En ce sens le mensonge se présente comme une esquive. Le diable met en lumière notre monstruosité. Il nous invite à la découvrir, à l’accepter, à l’exposer. Oser se présenter aux autres comme le fait le diable dans le Tarot de Marseille c’est se donner la possibilité de retrouver le pouvoir dont le mensonge nous privait. 


LA PAPESSE et LE PENDU sont des passages. Ils sont en ce sens aussi porteur de mystère. Un passage implique un changement de lieu, un changement d’état. Si l’on sait où l’on se trouve on ne sait jamais où l’on se rend. 

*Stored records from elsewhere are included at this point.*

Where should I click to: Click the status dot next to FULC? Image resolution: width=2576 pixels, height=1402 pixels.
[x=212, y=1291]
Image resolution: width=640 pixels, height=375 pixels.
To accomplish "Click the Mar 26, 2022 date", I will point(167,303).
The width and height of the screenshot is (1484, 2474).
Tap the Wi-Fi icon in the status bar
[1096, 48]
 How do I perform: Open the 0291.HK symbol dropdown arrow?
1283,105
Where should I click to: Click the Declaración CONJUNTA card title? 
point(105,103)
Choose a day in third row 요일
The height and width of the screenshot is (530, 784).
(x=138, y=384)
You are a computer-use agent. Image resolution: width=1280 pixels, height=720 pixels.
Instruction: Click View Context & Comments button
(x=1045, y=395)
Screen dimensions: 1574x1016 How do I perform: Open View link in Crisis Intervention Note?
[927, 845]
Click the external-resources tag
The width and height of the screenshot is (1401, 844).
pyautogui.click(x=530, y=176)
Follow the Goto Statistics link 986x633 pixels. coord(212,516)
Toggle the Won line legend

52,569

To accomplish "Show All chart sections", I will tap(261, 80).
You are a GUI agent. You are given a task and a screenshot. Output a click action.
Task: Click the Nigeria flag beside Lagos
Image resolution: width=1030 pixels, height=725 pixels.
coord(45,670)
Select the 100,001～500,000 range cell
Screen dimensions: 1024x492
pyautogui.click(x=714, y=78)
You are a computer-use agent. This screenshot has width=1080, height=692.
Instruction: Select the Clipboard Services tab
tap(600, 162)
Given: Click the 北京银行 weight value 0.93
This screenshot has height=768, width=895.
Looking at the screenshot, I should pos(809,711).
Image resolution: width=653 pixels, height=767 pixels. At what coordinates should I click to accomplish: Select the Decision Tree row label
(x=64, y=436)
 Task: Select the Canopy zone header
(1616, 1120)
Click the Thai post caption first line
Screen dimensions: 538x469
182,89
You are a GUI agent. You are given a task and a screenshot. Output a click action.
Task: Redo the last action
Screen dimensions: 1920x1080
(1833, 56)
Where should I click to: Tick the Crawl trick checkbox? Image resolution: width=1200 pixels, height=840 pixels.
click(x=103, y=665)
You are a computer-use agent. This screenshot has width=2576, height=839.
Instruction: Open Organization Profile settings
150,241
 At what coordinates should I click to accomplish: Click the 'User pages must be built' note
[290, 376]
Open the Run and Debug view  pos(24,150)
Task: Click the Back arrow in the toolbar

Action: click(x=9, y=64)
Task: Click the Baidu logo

Avec LE DIABLE nous nous trouvons au cœur de l’être, dans l’inconscient, ce lieu dans lequel a plongé LE PENDU. Percer le mystère passe incontournablement par ce gardien du seuil qu’est LE DIABLE. L’éviter, comme nous l’avons vu, serait sombrer dans le mensonge. On constate d’ailleurs que 2 temps plus loin, en XVII, apparaît la figure de LETOILE qui est un symbole de vérité. 

Et pour conclure, si je devais lier mystère et mensonge en une pensée je dirais que l’être qui chemine s'engage à moins de mystère pour moins de mensonge.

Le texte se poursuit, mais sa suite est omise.